Handwritten queries against the plan-data tables
This approach works best for me, so I describe it in this section in
detail. If you already know how to answer the basic questions about
an execution plan (e.g., the join order, the join methods, and the
table-access methods) using the other tools, you probably
don't need this section and can function well with
the method you already know.
3.2.1 Prerequisites
DB2 places execution-plan data into the
following seven tables:EXPLAIN_INSTANCEEXPLAIN_STREAMEXPLAIN_OBJECTEXPLAIN_ARGUMENTEXPLAIN_OPERATOREXPLAIN_PREDICATEEXPLAIN_STATEMENT
To create these tables, run the EXPLAIN.DDL
script located in the misc
subdirectory under the sqllib directory, while
connected to the schema in which you need these tables. From the
misc directory, connect and change to the schema
that belongs to the user you will use when generating execution
plans.
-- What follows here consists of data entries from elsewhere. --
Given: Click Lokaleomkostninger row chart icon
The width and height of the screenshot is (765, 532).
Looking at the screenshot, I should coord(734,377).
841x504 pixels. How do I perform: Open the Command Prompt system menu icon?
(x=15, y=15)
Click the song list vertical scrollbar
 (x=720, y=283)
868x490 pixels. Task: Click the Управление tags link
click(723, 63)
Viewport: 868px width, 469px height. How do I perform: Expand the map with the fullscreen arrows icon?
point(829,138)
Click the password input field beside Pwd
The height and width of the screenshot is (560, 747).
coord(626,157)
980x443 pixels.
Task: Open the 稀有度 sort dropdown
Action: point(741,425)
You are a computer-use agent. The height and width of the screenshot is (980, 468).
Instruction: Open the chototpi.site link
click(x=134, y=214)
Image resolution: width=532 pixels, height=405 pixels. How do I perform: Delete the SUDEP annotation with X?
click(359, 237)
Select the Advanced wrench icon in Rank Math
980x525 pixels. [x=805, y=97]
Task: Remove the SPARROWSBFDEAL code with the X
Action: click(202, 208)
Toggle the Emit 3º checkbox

From the Unix prompt, you then execute the command:
db2 -tf EXPLAIN.DDL
DB2's plan tables contain a hierarchy of data about
each execution plan stored, with EXPLAIN_INSTANCE
at the top of the hierarchy with one row per execution plan. When you
delete an EXPLAIN_INSTANCE row, the delete
cascades to remove details for that execution plan from the other
tables as well. Normally, your execution plans end up in these tables
in the schema that belongs to the end user you logged on as. For
example, you might have connected with this command:
CONNECT TO Server_Name USER User_Name USING SomePassword;
In this case, you likely set your schema to the schema that contains
the application data, so you could run and explain queries against
that data:
SET SCHEMA Appl_Schema;
However, this latter step has no effect on where execution plans you
generate will end up; they still go to EXPLAIN_
tables in the User_Name schema.
3.2.2 The Underlying Process of Displaying Execution Plans
You
use a four-step process from the DB2 command-line interpreter to
generate and display execution plans with the least interference to
other end users who might also be using the plan table:Delete all rows from the top-level execution-plan table
EXPLAIN_INSTANCE in the schema you are using to
store the execution plans, usually the schema belonging to the user
you logged in as. The DELETE from the
EXPLAIN_INSTANCE table automatically cascades to
clean up the execution plan data in the other six tables as well.Generate the execution-plan records with the SQL statement
EXPLAIN PLAN FOR
<Statement_To_Be_Tuned>;.Display the execution plan with a statement by any of several means
that DB2 provides, as I described in the earlier, just under the
heading Section 3.2.Clean up your work with ROLLBACK;.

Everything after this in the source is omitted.